The EU (Withdrawal Agreement) Bill was passed to the House of Lords following its journey through the House of Commons.

The first Reading, in the House of Lords, was held on 9 January 2020, with the 2nd Reading on 13 January 2020. The Committee Stage was held on the 14-16 January 2020 during which numerous amendments were considered. The Report Stage was held over 20 and 21 January 2020 and the Bill was returned to the House of Commons with a number of suggested amendments.

The Bill entered its “Ping-Pong” stage. This is when the bill is sent back and forth between the House of Commons and the House of Lords as they try to resolve disagreements about the final text of the Bill.

The Government had previously indicated that they would reject any amendments to the Bill and this proved to be the case. Because the Government has a large majority, votes rejected the suggested 5 amendments and the Bill was returned to the House of Lords.

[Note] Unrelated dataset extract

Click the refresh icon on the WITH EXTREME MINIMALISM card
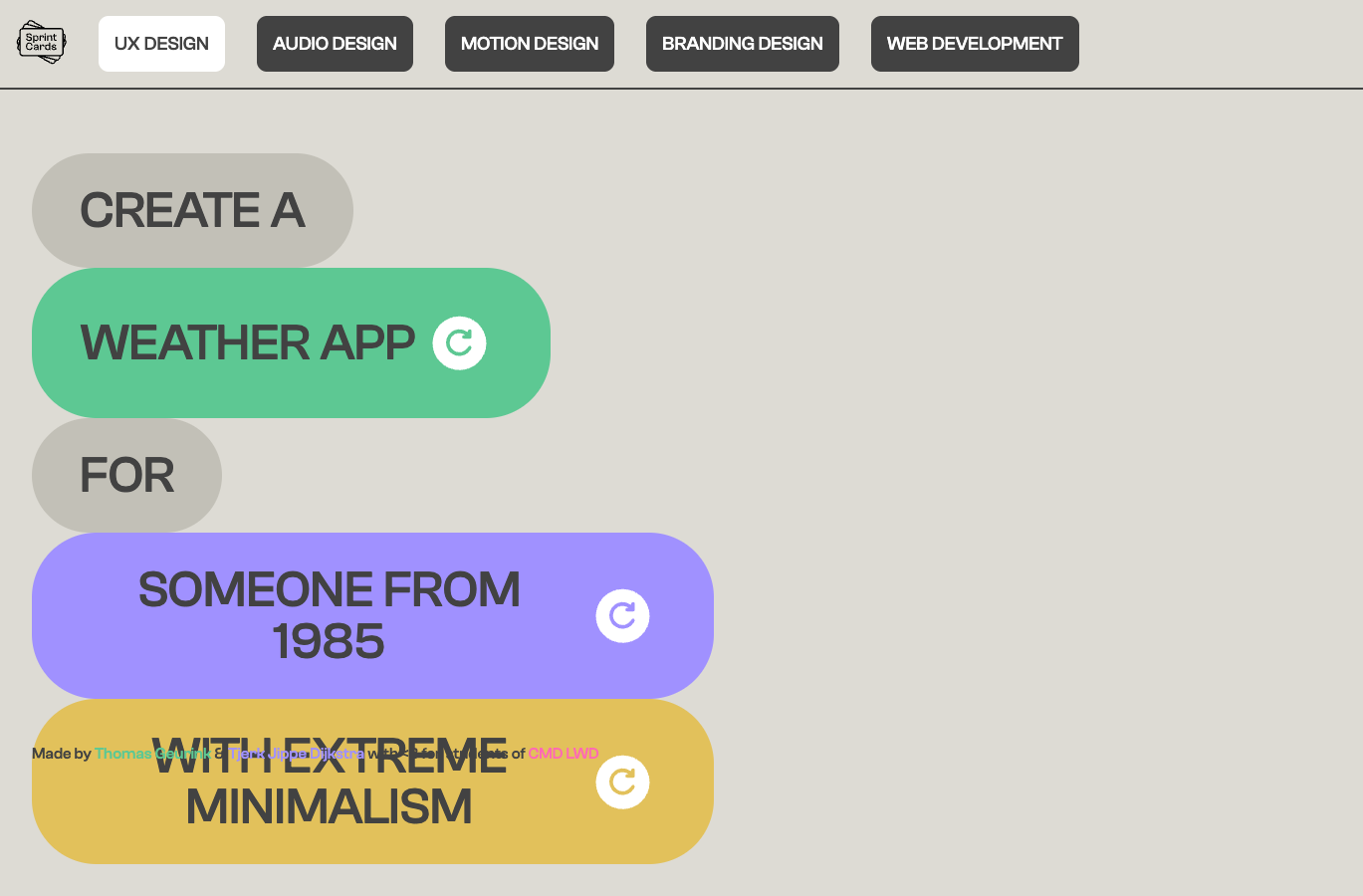click(x=622, y=782)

The Lords withdrew their amendments and the Bill proceeded to Royal Assent.

All the different stages of the Bill can be found at

EU (Withdrawal Agreement) Bill – Stages

All Documents and details of the debates held can be found at

Bill documents — European Union (Withdrawal Agreement) Bill 2019-20

Royal Assent to the Bill, which enshrines in law that the UK will leave the EU on Friday 31 January 2020, was granted with little fanfare and announced, on the 23 January 2020 in the House of Commons by the Deputy Speaker

I have to notify the House, in accordance with the Royal Assent Act 1967, that Her Majesty has signified her assent to the following Act:

European Union (Withdrawal Agreement) Act 2020.

After the turmoil of almost 4 years since the EU Referendum was held, 2 General Elections and 3 different Prime Ministers the announcement was an anti-climax.

The UK will leave the EU at 11:00pm GMT on 31 January 2020 and enter a “transition period”, where effectively nothing changes, until 31 December 2020 (unless the period is extended). The period is supposed to minimise any disruption caused by the UK leaving the EU and the time will be used to determine the future relationship (including Trade) between the UK and the EU. It is hoped to agree a future Trade relationship during this time.